In the post below, write out the passage that begins at "I just experienced" and stops after "tastes I have ever experienced.", copying it word for word.

| SUPPLIED TEXT |

════

I just experienced one of the greatest joys I have ever experienced. I just mailed a check to World Vision for over $10,000. It was not even all my money. It was money from my church; but I got the distinct privilege of mailing this check! I could have allowed our finance people to handle it, but no way! I was taking care of this baby all by myself!! I could not write or sign the check, but I could sure write the cover letter, insert the check and letter into the envelope and lick it sealed. The glue on that envelope was one the sweetest tastes I have ever experienced.

Let me back track.

Last fall, I undertook something that I have never done. I led my church in an extended study of The Beatitudes of Jesus. You know what they are. Those poignant little snippets that all begin with the phrase, “Blessed are . . .”

Although I was very familiar with the phrases, and knew their context, in over 25 years of ministry, I had never taught or preached on them. There is a good reason. Well, it is good in my mind anyway. I am more of a paragraph speaker. I like to take one or several paragraphs in a passage and let them craft themselves into a message that I get to deliver as I seek to expose the text. That means that to preach the Beatitudes would be for me a unique approach. I would not be speaking on a paragraph, instead over the course of eight weeks I would take these pregnant phrases and expound on what I learned of them from other passages of Scripture.

════

| PROVIDED INFORMATION |
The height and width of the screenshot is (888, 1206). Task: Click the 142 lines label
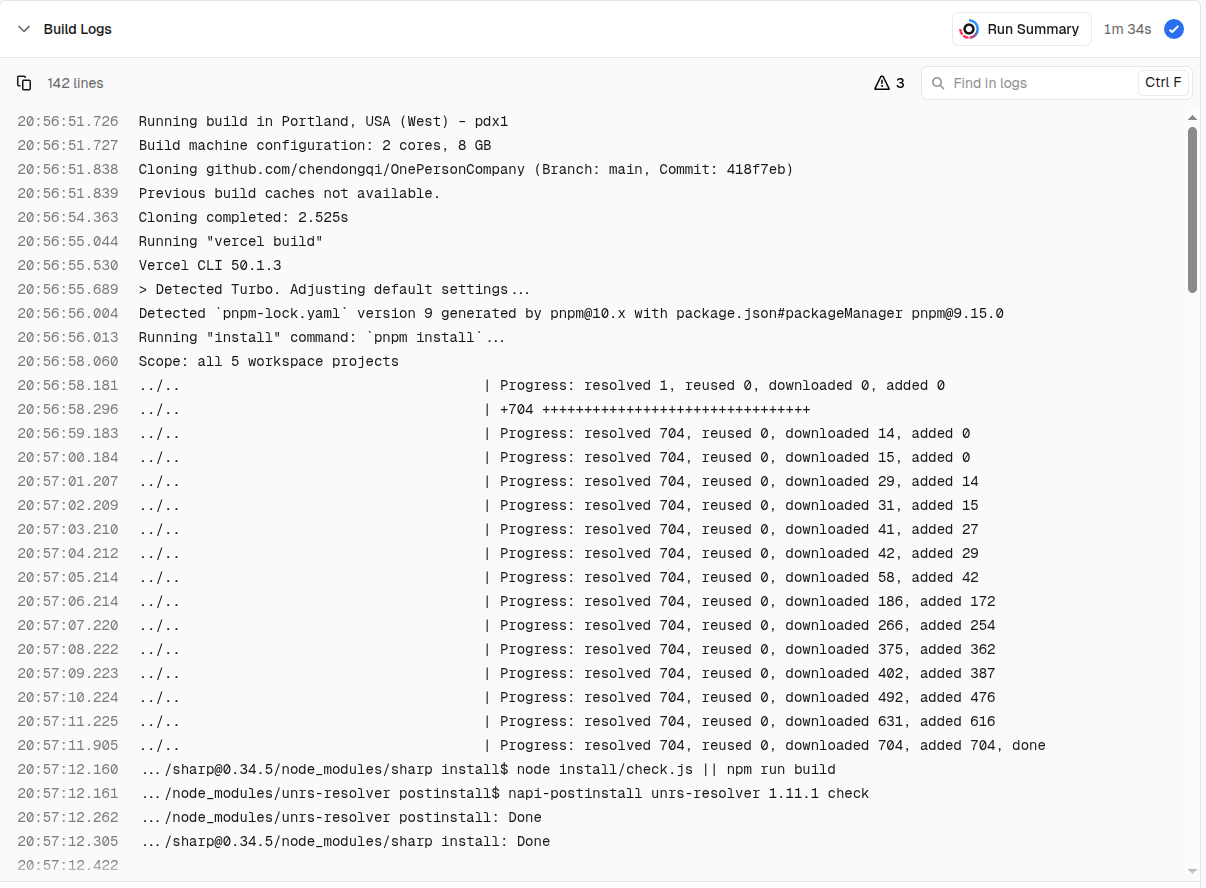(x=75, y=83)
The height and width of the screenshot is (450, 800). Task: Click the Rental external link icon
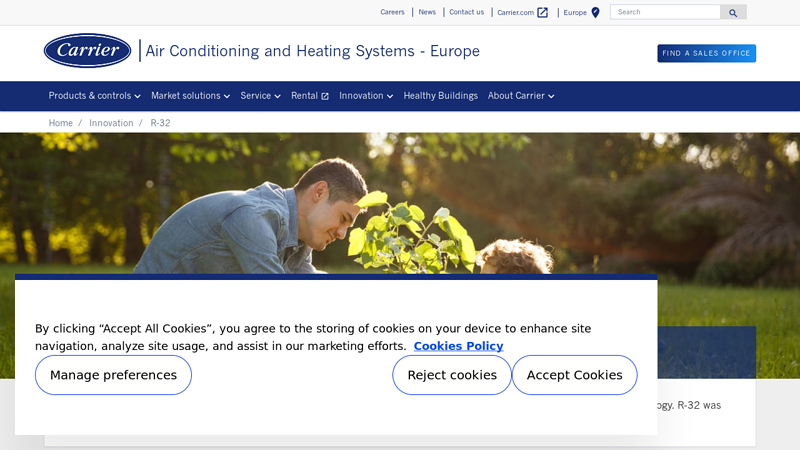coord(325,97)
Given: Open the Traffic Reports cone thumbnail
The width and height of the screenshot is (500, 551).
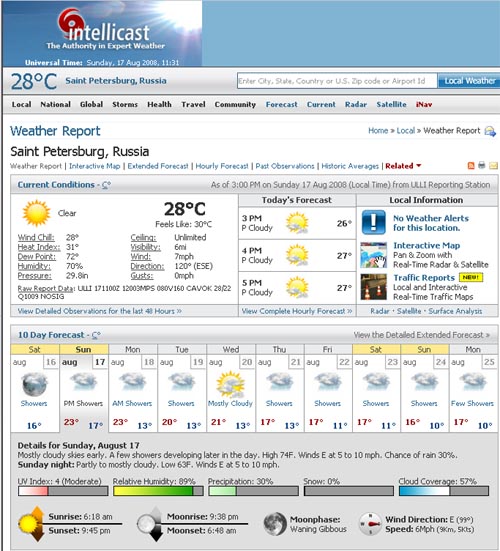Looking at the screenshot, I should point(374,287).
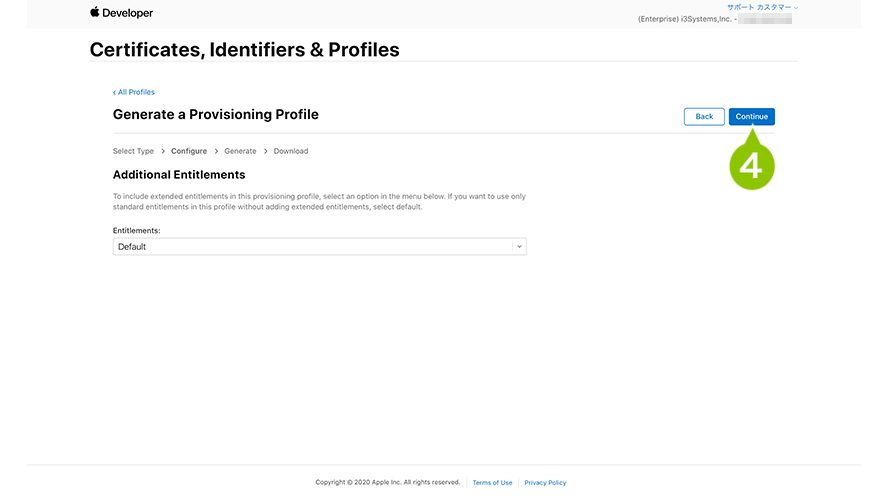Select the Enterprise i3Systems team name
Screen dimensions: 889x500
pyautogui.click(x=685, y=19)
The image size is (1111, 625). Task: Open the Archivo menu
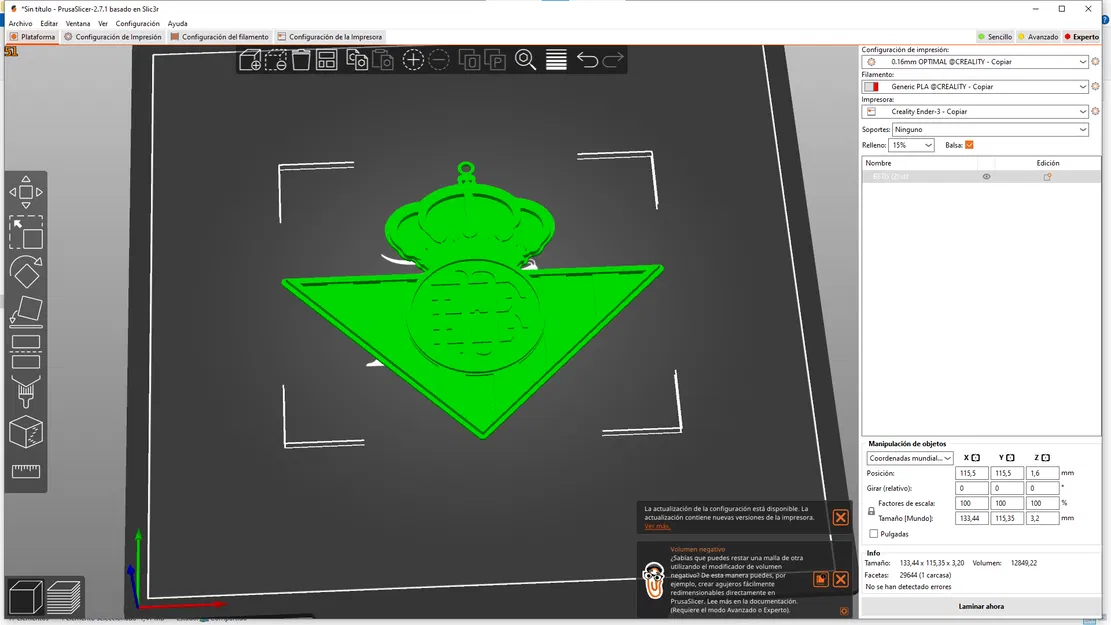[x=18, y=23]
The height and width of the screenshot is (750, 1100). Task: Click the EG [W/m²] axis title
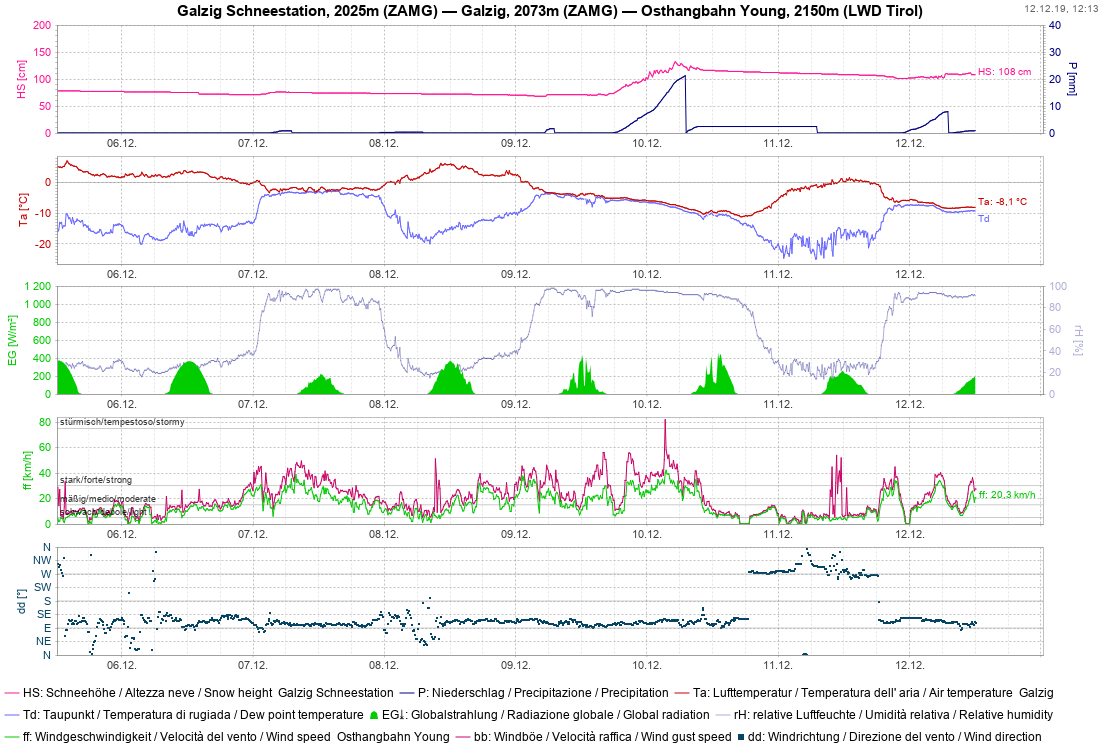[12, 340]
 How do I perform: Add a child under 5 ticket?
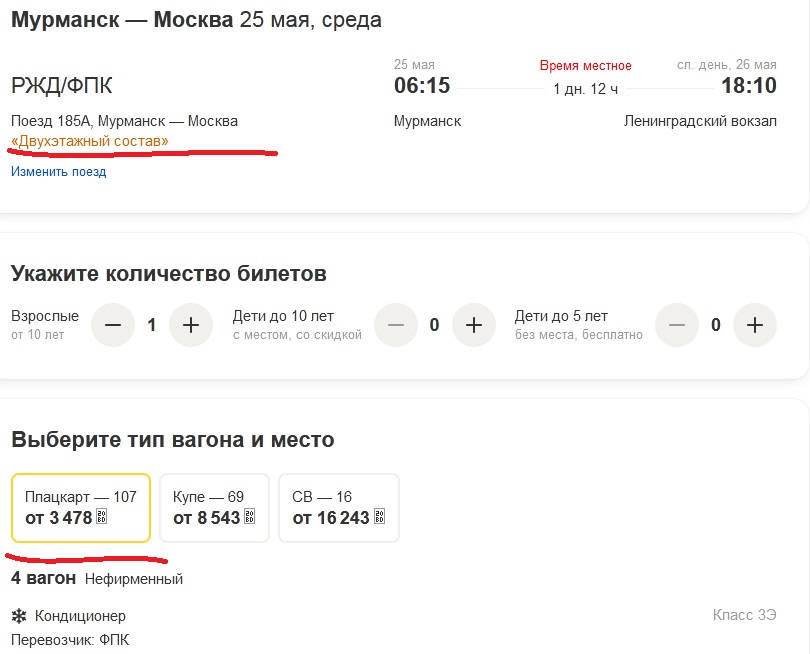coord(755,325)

════

| TASK RESULT |
I just experienced one of the greatest joys I have ever experienced. I just mailed a check to World Vision for over $10,000. It was not even all my money. It was money from my church; but I got the distinct privilege of mailing this check! I could have allowed our finance people to handle it, but no way! I was taking care of this baby all by myself!! I could not write or sign the check, but I could sure write the cover letter, insert the check and letter into the envelope and lick it sealed. The glue on that envelope was one the sweetest tastes I have ever experienced.